> [Source passage]
Spain rules out EU's advice on compulsory Covid-19 vaccination 
A Spanish man being vaccinated poses with a custom-made T-shirt showing Spain's chief epidimiologist Fernando Simón striking a 'Dirty Harry/Clint Eastwood' pose over the words "What part of keep a two-metre distance don't you understand?' Photo: José Jordan

Spain’s Health Minister Carolina Darias on Thursday told journalists Covid-19 vaccines will continue to be voluntary in Spain given the “very high awareness of the population” with regard to the benefits of vaccination.

This follows the words of European Commission chief Ursula von der Leyen on Thursday, urging Member States to “think about mandatory vaccination” as more cases of the Omicron variant are detected across Europe. 

READ ALSO: Is Spain proving facts rather than force can convince the unvaccinated?

“I can understand that countries with low vaccine coverage are contemplating this and that Von der Leyen is considering opening up a debate, but in our country the situation is absolutely different,” Darias said at the press conference following her meeting with Spain’s Interterritorial Health Council.

> [Available data]
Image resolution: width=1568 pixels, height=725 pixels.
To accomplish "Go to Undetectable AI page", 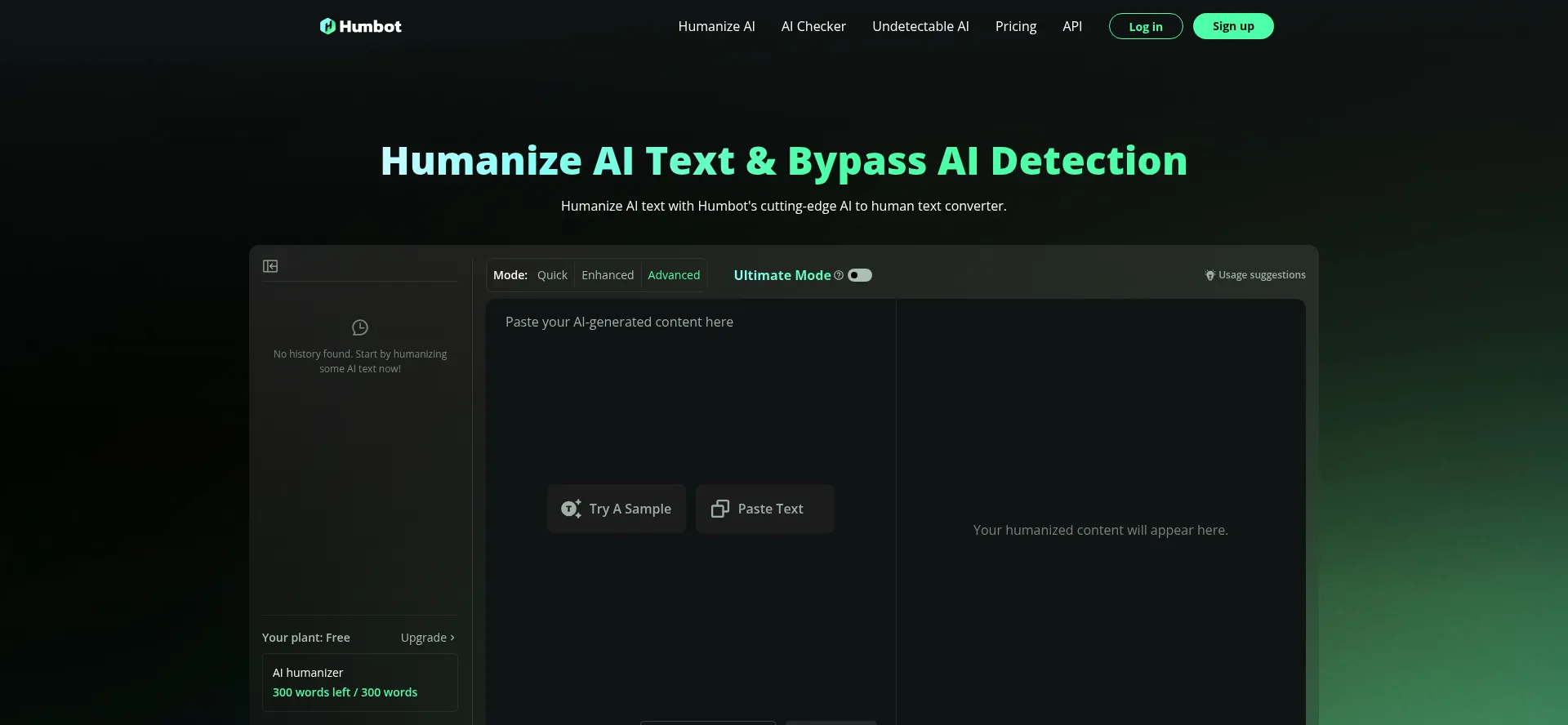I will tap(920, 26).
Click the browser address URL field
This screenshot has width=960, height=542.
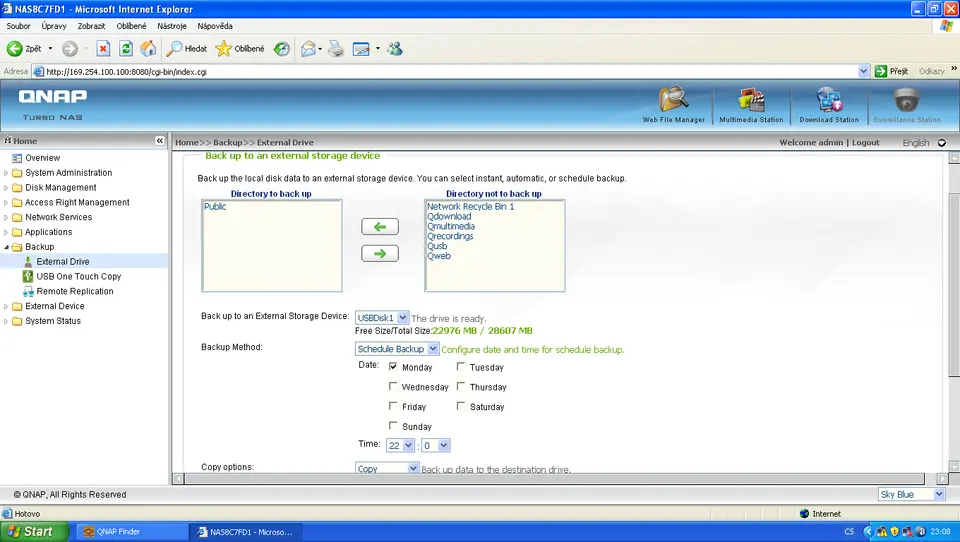point(450,72)
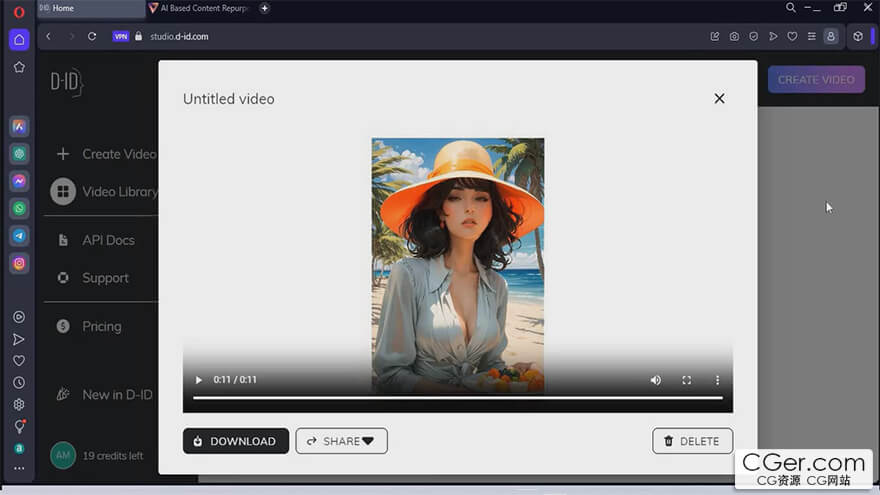Play the Untitled video
This screenshot has width=880, height=495.
[199, 380]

> [Exercise requirements] From the passage on Spain's Covid-19 vaccine policy, extract the text from "This follows the" up to and including "convince the unvaccinated?".

> [Finished task]
This follows the words of European Commission chief Ursula von der Leyen on Thursday, urging Member States to “think about mandatory vaccination” as more cases of the Omicron variant are detected across Europe. 

READ ALSO: Is Spain proving facts rather than force can convince the unvaccinated?